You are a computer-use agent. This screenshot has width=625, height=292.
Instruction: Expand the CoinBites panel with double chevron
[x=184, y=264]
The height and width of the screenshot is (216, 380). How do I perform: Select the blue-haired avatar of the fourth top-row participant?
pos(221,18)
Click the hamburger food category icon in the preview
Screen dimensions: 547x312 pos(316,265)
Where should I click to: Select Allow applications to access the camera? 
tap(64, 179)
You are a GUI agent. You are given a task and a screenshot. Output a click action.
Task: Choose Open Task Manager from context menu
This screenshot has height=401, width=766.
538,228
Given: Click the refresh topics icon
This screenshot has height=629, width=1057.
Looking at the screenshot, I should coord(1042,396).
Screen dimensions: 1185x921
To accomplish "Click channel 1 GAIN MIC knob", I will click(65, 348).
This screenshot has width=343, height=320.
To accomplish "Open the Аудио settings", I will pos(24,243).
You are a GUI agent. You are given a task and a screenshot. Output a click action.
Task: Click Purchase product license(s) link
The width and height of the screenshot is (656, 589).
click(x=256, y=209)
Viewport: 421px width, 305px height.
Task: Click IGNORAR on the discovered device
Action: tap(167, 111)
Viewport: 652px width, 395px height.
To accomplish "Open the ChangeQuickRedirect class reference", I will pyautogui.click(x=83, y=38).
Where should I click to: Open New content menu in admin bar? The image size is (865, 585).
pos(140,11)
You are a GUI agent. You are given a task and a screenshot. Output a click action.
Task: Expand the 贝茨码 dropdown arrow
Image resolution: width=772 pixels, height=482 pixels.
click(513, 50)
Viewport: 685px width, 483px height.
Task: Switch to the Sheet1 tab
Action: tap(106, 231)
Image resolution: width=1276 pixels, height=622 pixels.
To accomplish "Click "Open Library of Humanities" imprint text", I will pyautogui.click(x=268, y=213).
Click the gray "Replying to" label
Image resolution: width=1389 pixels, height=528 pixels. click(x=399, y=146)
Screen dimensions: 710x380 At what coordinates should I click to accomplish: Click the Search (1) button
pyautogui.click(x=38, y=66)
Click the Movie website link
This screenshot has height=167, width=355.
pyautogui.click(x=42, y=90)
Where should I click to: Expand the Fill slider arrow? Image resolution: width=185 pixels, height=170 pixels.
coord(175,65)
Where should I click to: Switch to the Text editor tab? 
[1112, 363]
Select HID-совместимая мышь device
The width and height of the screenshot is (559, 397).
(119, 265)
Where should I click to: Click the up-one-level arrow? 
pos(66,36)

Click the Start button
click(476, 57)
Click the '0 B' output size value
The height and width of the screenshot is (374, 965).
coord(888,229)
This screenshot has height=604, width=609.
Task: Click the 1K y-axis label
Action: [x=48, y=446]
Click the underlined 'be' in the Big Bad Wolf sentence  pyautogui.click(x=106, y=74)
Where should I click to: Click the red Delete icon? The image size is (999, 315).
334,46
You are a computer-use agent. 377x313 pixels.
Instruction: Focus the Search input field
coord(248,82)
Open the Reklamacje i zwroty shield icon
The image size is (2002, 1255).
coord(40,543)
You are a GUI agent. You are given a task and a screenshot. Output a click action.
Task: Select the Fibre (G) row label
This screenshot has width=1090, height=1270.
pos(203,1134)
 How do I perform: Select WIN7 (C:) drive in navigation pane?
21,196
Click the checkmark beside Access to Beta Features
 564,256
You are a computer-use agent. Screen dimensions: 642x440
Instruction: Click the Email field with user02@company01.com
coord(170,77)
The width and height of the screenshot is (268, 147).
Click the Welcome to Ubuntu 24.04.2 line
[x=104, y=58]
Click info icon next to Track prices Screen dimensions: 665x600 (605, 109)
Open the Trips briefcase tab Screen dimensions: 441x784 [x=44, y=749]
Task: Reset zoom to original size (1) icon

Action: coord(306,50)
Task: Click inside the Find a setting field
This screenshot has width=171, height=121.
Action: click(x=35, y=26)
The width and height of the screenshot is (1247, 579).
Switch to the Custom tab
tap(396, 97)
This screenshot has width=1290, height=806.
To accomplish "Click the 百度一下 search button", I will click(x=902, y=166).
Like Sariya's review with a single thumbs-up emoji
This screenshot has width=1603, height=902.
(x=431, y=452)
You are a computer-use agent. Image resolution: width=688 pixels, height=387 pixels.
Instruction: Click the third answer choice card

══════

## YOUR INSTRUCTIONS:
Say how many lines above contain the string "link". Answer with the number only.

## WRITTEN RESPONSE:
2